A lot of what we used it for was to compensate for non-responsive dev teams or vendor apps that we couldn't fix. EDA felt like a tool for the powerless. We can't fix the real problem, but we can automate the band-aid. I was on an ops team dealing with hundreds of apps and teams. They didn't care of ops had to restart their app constantly, it wasn't their problem.

We had a lot of alerts where restarting a service would fix it, so we had EDA do that. That effectively freed up 3 resources to do other things just for a single application we monitored.

We have some EDA for disk cleanup, to delete files in some "safe" directories common to the OS, not applications. More often than not, the disk space issues are due to the application team and they really need to clean things up or make their own cleanup job. If you're the application owner you can be much more targeted, where I had to write something that would work for hundreds of different app teams. But of course if you own the app you can fix the excessive logging issues at the source, which is even better. Some vendor apps left a lot of junk out there. We'd clean up BladeLogic temp files (back when we used that) and of course temp directories that people never bothered to clean up.
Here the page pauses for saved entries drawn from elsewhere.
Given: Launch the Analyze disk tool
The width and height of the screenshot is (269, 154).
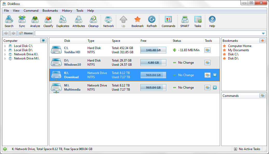Looking at the screenshot, I should click(x=35, y=22).
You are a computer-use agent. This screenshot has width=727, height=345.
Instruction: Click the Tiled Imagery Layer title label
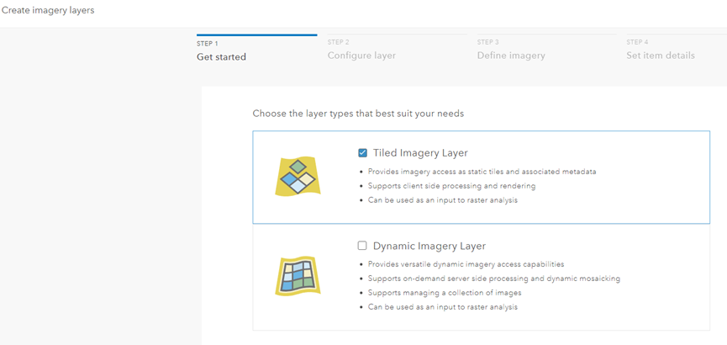[x=420, y=153]
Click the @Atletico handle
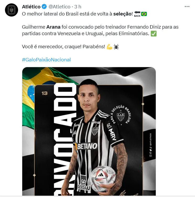Viewport: 195px width, 197px height. [x=59, y=7]
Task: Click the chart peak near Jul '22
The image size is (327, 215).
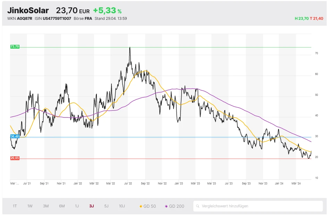Action: point(130,48)
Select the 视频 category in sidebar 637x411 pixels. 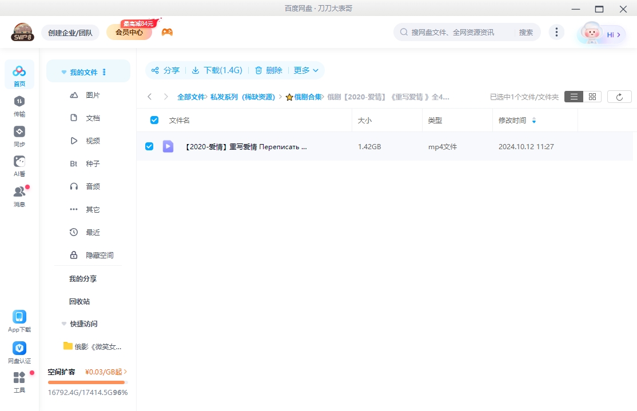tap(93, 141)
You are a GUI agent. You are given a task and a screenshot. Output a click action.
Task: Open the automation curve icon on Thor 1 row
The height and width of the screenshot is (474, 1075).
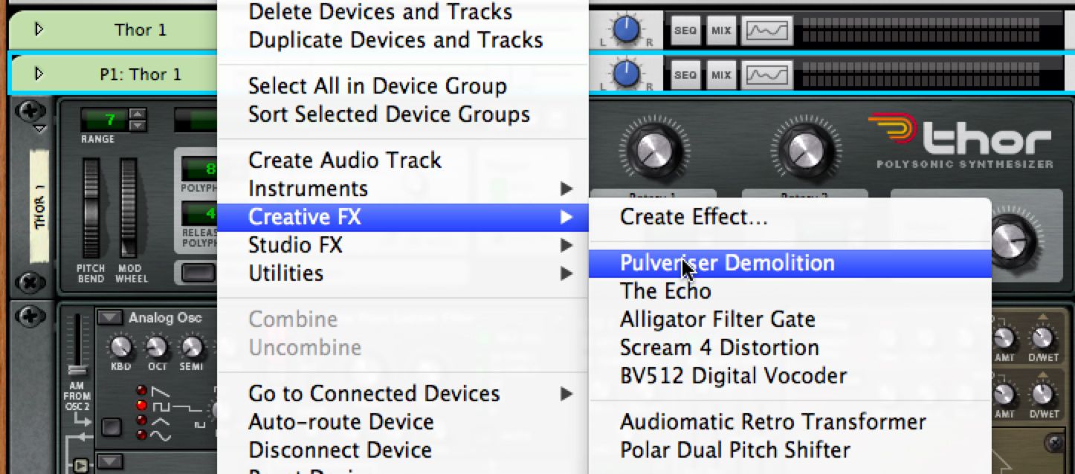766,30
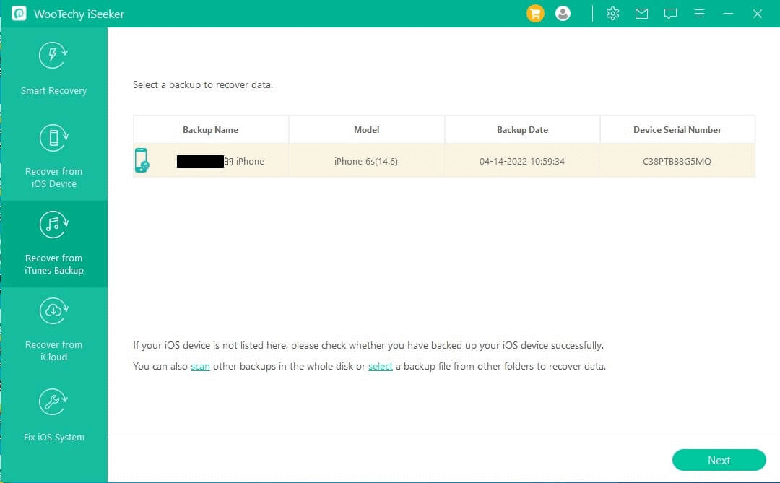
Task: Select the iPhone 6s backup row
Action: pos(443,161)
Another thing we've used it for was to enrich the data in the alert ticket. If the first thing you do when getting a certain alert is to check various logs or run certain commands to get more information, have the EDA do that and put that data right in the ticket so you already have it. One simple example we had was for ping alerts. In many cases a ping alert would clear on it's own, so we added some EDA to check the uptime on the server and put that information into the ticket. This way the ops person could quickly see if the server rebooted. If that reboot was unexpected the app team should be made aware and verify their app. Without that, a clear alert would be assumed to be some network latency and dismissed as "noise".

Depending on how quickly an EDA band-aid can role out vs the fix, EDA can also buy you time while you implement the real fix, so you're not bogged down with operational work. This is especially true if the real fix for a problem will require massive changes that could take months to actually implement.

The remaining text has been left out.